This government is pushing racism and Islamophobia to win support for its war in Iraq and to detract attention from its rotten austerity Budget. A war footing and jingoism are the breeding grounds for the ruling class to push fear of the other. The Labor Party is rushing to support Abbott.
As the war deteriorates and the economy worsens the anti-Muslim dog whistles from our politicians will become claxon horns.
Opposing the war and fighting against the Budget are linked, and must join up with the fight to defend our Muslim bothers and sisters.
Abbott unleashes terror against Muslims in Australia
Abbott's & Shorten's lies lead Australia to a sinister place ….
from Crikey …..
It was the most worrying and wrong-headed speech by a national leader since, well, the last time we went to war under false pretences in Iraq.

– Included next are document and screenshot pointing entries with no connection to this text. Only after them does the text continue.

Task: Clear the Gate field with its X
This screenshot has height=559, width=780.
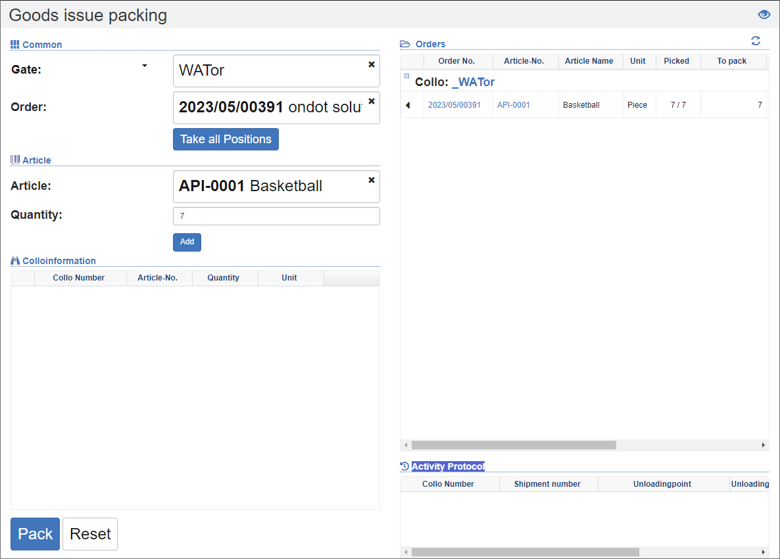Action: coord(372,64)
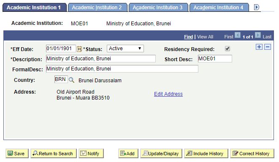Image resolution: width=279 pixels, height=162 pixels.
Task: Switch to Academic Institution 4 tab
Action: point(219,8)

Tony Abbott's national security statement to Parliament yesterday - strongly backed by Opposition Leader Bill Shorten - takes Australia into a very dark place, and it does so based on what can only be described as lies - unless you accept that the government of Australia is profoundly ignorant.
It can only be a lie, or a reflection of an implausibly vast ignorance, to seriously maintain, as Abbott did yesterday, that Islamic State (also called ISIS or ISIL) represents any sort of "unprecedented" threat to Australia. IS is no more an unprecedented threat than it is an "existential threat", as the Attorney-General absurdly labelled it last week.

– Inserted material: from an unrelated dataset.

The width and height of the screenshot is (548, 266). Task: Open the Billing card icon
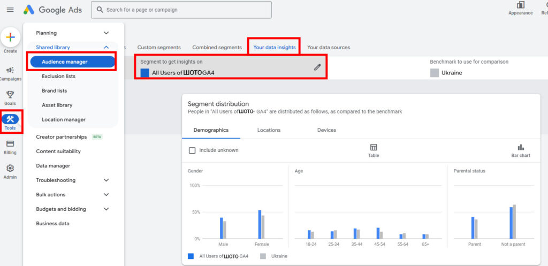click(10, 143)
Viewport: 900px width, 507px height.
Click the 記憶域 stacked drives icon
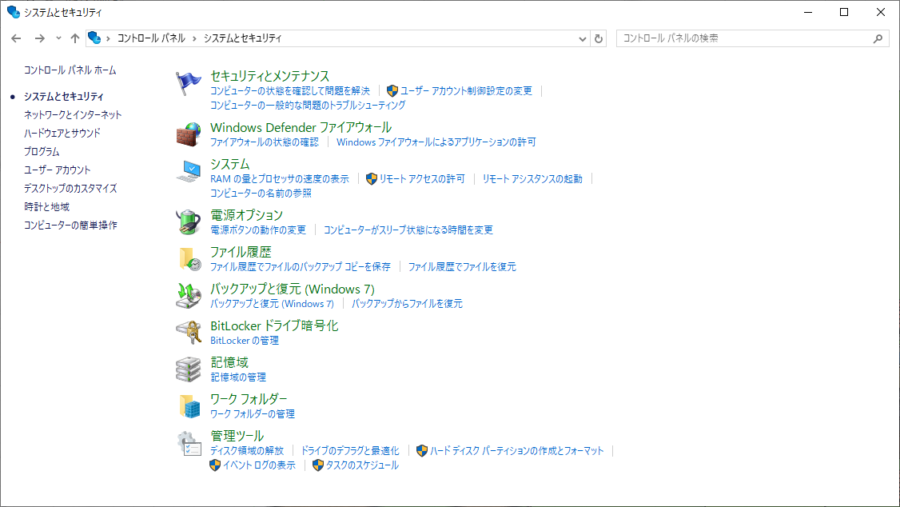click(189, 369)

This is a group of terrorists who are, as the FBI and the Department of Homeland Security in the United States have noted, unable to mount any terrorist operations against the US. This is a group that, in its febrile statement of yesterday calling for anyone insane or evil enough to heed its demands to attack Westerners, admitted the difficulties in organising such attacks, suggesting that if all else failed they should pick up a rock and hit someone with it, or spit in strangers' faces. This is the group whose idea of terror in Australia isn't 9/11 or even public transport bombings but the murder of a random passer-by - although, bizarrely, at least one media outlet on the weekend was trying to claim such attacks would be somehow more damaging than a mass casualty attack.
Then again, that's one of the iron-clad rules of the War on Terror - each threat is always hyped as somehow worse than the last one.
And it can only be a lie to insist, as Abbott and Shorten both do, that our participation in the attack on Iraq will not make the risk of terrorism in Australia greater. It's a lie that voters, as today's Essential Report shows, simply don't buy. The government is literally using the Bush line that Islamic State simply hates us for our freedom. After Crikey reported yesterday that the Australian Federal Police had been gagged from offering its own assessment of whether the Iraq deployment made terrorism a greater risk, the Attorney-General's Department eventually sent us its "whole of government" response.
"ISIL and their followers in Australia do not hate us for what we do, they hate us for who we are and how we live," an AGD bureaucrat said. "They hate that fact that we are free, pluralist, tolerant, and welcoming." You can read the full response here.
AGD, the Prime Minister and Bill Shorten were, alas, humiliated within hours when Islamic State's ludicrously over-the-top statement calling for the killing of Westerners emerged, specifically targeting "the disbelievers waging war, including the citizens of the countries that entered into a coalition against the Islamic State" and referring to Australia "sending its legions" against IS.
Faced with the inconvenience of IS attributing the need for terrorism in the West to the attacks on itself, the Prime Minister's office was reported to have issued a bizarrely self-contradictory statement that "Australian agencies regard the statement issued today by ISIL calling for attacks against members of the international coalition, including Australians, as genuine. ISIL will claim that our involvement in this international effort is the reason they are targeting us, but these people do not attack us for what we do, but for who we are and how we live."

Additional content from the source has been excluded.